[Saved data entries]
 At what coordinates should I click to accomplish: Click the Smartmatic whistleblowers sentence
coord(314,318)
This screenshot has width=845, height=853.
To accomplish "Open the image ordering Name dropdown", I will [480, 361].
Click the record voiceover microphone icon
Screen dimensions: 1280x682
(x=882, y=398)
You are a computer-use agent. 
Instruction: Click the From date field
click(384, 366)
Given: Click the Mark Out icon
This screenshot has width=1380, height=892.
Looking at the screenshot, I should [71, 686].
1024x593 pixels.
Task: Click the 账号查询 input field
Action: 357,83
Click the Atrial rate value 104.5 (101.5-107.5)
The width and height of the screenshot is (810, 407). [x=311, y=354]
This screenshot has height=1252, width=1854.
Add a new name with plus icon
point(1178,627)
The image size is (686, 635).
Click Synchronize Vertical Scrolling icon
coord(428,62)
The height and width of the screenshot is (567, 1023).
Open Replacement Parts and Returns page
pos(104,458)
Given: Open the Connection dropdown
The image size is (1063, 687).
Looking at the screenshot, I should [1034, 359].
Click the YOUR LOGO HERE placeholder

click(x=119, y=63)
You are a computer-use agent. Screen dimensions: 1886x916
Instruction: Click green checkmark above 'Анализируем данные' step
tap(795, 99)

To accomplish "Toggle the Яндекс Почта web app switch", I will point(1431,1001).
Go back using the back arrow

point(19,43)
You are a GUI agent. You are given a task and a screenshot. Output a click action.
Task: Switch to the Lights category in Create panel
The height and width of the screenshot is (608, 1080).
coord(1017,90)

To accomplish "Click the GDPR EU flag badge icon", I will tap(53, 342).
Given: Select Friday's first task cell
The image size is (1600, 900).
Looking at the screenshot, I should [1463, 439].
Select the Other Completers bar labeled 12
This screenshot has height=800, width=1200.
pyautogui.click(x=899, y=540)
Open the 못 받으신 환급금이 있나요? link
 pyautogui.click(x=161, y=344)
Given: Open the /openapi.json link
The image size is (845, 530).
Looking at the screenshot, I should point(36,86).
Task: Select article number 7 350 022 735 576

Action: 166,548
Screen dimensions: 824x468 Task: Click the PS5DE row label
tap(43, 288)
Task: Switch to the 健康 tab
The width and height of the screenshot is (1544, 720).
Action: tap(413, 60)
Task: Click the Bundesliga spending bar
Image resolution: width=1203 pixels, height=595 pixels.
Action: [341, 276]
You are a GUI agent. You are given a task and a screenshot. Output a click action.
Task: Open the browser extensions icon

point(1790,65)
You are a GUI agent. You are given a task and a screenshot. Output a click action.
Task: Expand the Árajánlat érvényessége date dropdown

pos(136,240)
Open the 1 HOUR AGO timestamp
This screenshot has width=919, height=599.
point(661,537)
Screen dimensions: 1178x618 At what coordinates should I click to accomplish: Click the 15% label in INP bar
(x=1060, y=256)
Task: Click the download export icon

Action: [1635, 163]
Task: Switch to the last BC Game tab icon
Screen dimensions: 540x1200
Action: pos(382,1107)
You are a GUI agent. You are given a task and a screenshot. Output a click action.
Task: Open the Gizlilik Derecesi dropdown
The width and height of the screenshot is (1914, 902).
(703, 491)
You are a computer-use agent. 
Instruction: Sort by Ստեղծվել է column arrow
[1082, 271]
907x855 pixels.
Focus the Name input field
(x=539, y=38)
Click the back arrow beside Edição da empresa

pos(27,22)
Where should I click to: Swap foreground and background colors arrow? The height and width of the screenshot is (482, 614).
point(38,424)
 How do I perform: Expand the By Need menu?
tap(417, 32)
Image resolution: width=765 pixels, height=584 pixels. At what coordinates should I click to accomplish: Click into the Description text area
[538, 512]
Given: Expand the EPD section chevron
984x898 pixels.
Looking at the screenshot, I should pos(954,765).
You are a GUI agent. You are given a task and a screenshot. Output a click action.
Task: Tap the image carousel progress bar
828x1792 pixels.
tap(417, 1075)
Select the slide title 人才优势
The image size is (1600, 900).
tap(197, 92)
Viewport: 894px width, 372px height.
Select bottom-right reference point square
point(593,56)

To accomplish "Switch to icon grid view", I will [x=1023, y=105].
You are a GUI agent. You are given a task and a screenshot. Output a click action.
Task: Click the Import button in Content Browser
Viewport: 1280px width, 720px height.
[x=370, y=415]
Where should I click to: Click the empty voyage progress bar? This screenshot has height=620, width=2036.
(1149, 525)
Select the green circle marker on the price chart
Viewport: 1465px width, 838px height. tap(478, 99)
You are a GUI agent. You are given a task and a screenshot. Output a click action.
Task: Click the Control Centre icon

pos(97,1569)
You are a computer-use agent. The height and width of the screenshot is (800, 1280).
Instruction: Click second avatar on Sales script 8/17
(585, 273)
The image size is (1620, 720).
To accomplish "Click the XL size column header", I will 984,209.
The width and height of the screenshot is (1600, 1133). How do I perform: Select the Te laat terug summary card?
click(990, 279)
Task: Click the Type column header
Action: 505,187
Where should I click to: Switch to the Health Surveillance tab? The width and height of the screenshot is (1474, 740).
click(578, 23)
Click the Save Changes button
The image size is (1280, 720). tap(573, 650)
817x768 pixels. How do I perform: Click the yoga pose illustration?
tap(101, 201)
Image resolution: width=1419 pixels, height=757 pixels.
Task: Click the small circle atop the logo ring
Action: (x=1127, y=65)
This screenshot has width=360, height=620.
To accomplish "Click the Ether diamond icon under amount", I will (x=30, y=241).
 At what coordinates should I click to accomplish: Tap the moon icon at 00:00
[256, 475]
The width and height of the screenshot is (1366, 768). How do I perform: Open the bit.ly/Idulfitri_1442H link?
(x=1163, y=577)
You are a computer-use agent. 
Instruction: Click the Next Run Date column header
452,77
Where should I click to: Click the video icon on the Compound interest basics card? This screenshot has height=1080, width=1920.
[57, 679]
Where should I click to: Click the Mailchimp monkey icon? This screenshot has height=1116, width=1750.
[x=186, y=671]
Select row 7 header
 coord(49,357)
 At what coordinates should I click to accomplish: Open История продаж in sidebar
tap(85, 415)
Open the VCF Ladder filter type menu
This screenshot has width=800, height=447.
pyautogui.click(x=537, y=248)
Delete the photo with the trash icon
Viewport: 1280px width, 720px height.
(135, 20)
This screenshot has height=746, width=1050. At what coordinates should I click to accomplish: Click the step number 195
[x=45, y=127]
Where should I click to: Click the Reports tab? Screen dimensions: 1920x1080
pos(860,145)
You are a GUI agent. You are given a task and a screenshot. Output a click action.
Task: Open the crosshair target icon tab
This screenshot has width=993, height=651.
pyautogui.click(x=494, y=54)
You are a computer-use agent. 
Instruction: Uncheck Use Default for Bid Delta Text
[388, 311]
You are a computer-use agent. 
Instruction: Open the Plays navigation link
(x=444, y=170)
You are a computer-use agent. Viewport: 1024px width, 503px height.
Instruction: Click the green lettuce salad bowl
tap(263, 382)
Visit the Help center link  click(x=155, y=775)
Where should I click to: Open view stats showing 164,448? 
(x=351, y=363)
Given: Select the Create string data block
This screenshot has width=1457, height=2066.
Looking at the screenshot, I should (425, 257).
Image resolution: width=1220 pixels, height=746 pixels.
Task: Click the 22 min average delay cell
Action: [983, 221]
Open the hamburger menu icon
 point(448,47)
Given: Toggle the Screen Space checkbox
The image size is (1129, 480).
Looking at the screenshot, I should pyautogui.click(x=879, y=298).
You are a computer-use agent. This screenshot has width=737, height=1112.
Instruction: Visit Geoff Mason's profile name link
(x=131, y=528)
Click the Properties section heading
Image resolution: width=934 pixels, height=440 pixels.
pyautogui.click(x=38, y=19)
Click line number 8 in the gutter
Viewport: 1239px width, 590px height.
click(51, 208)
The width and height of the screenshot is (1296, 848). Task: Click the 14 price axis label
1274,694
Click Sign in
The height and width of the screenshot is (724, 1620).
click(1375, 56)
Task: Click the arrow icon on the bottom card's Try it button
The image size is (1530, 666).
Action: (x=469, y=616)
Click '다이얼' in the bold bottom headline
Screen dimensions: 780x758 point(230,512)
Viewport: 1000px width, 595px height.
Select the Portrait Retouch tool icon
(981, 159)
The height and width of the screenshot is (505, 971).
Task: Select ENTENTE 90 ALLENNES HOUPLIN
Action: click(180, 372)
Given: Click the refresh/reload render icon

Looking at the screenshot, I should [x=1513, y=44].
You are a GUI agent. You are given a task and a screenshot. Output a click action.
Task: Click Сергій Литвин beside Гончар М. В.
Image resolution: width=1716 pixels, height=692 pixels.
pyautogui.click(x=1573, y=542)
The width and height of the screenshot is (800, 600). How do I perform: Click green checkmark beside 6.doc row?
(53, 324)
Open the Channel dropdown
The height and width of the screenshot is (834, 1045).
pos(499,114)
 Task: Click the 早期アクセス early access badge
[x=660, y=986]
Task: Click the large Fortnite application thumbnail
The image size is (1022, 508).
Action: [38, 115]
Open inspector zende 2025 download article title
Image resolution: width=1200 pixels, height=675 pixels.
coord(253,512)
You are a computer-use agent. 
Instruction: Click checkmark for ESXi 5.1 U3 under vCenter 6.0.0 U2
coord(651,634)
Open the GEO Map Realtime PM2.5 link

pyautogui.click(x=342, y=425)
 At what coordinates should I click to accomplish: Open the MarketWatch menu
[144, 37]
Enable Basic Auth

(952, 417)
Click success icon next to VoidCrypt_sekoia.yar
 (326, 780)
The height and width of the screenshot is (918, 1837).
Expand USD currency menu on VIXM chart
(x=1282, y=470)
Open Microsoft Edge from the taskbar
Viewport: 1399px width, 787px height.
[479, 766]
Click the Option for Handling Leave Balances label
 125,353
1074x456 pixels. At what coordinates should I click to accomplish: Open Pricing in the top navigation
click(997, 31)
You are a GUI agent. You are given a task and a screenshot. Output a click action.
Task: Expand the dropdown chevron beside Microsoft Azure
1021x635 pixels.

--- DESCRIPTION OF THE TASK ---
Only the lines above from the line containing "Open Replacement Parts and Returns page" through the line containing "Given: Select Friday's first task cell" should be retyped, exactly and with both ends included.

--- SOLVED EXERCISE ---
Open Replacement Parts and Returns page
pos(104,458)
Given: Open the Connection dropdown
The image size is (1063, 687).
Looking at the screenshot, I should [1034, 359].
Click the YOUR LOGO HERE placeholder

click(x=119, y=63)
You are a computer-use agent. Screen dimensions: 1886x916
Instruction: Click green checkmark above 'Анализируем данные' step
tap(795, 99)

To accomplish "Toggle the Яндекс Почта web app switch", I will point(1431,1001).
Go back using the back arrow

point(19,43)
You are a GUI agent. You are given a task and a screenshot. Output a click action.
Task: Switch to the Lights category in Create panel
The height and width of the screenshot is (608, 1080).
coord(1017,90)

To accomplish "Click the GDPR EU flag badge icon", I will tap(53, 342).
Given: Select Friday's first task cell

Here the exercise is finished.